The answer is that none are from Midsomer; all are real cases from the past 12 months. Thus, as ever, fiction and fact in middle-class murder intermingle productively, the one on our screens at night, the other, for real, in our papers the following morning.

The name of the spiritualist minister, one David Chenery-Wickens, deserves to join Crippen, Seddon, Armstrong and the others in Orwell's hall of fame. Operating from his base in East Sussex, Chenery-Wickens – nicknamed The Vicar of Fibley – cut something of a swathe through what were described as "the trusting housewives he met at séances". The case also involved tarot readings, at £40 a time; alternative therapies said to contain snake venom; a Red Indian spirit guide called Wild Fox; tall stories about his wife's "drinking problem" (she didn't have one); a middle-aged opera singer who paid him for "relationship counselling"; and claims by the minister that he had been a Nazi concentration camp guard in a previous life. Enough here to keep Chief Inspector Barnaby's brow furrowed for the whole two hours.

Indeed, high divorce settlements are, according to a female lawyer colleague, a cause in themselves of murder among bonus-receivers – the paying out of considerable amounts of alimony being regarded by some men, apparently, as a fate worse than someone else's death.

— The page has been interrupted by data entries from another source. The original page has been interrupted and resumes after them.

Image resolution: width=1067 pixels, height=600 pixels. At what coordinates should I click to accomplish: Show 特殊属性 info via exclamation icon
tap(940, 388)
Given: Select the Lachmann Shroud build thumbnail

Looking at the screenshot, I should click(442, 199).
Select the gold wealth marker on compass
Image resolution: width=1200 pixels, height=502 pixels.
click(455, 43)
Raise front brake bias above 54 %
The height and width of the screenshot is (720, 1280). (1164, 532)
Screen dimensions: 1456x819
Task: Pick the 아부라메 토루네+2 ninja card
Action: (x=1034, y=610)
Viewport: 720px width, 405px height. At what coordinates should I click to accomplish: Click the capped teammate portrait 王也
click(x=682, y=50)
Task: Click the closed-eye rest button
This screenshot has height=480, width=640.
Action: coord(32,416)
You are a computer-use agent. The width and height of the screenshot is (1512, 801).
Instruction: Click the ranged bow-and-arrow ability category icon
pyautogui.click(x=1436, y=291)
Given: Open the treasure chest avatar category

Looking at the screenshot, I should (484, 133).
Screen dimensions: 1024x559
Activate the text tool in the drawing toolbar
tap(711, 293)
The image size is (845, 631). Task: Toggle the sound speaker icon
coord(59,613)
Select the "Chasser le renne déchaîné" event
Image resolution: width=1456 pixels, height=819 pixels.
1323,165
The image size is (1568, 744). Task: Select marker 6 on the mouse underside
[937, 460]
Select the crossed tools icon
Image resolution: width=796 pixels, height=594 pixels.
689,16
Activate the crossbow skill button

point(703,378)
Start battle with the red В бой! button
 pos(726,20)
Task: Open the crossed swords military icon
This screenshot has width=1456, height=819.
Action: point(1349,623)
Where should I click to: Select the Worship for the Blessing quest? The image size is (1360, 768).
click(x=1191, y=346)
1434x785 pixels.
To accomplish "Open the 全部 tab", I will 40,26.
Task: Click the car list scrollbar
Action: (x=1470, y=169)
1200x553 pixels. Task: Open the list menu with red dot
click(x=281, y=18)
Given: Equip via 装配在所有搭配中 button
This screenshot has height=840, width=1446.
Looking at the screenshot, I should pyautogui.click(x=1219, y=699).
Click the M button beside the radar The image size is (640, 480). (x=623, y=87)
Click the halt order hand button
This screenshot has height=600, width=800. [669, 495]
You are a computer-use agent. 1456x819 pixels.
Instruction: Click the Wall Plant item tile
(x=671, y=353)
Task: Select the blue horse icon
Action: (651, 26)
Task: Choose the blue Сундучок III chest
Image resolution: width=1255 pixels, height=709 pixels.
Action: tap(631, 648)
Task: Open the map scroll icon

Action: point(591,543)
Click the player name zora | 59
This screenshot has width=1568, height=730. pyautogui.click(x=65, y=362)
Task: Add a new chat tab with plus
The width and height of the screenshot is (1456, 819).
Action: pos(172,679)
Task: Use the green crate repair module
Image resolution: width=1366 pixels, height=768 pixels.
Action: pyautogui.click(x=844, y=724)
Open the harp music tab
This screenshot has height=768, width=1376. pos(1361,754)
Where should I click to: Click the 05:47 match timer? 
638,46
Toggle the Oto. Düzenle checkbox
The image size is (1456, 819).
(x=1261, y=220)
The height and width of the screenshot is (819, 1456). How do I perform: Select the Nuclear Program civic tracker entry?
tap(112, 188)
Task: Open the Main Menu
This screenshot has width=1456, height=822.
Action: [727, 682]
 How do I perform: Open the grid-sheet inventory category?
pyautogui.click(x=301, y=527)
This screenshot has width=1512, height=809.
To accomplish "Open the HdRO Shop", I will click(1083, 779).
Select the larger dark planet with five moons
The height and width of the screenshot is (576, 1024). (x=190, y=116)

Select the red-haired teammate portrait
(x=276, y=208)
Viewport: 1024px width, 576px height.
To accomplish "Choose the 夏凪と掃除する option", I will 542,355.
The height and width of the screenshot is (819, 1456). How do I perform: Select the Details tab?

And so we have replaced the respectability and hypocrisy that Orwell identified as incubators of murder in his golden age, with our own species of these two toxins. To certain ambitious and amoral types in Middle England, nothing is more shaming than to lack that large house, those three cars and the means to support them; nothing more stultifying than to not be able to possess the man or woman you temporarily desire.

The result, whatever the mechanics by which it has been achieved, is that, in terms of imagination and motive, the domestic murders whose fading Orwell lamented are in the midst of a revival. Thanks, as so often in our history, to the middle classes, the English murder is no longer in decline.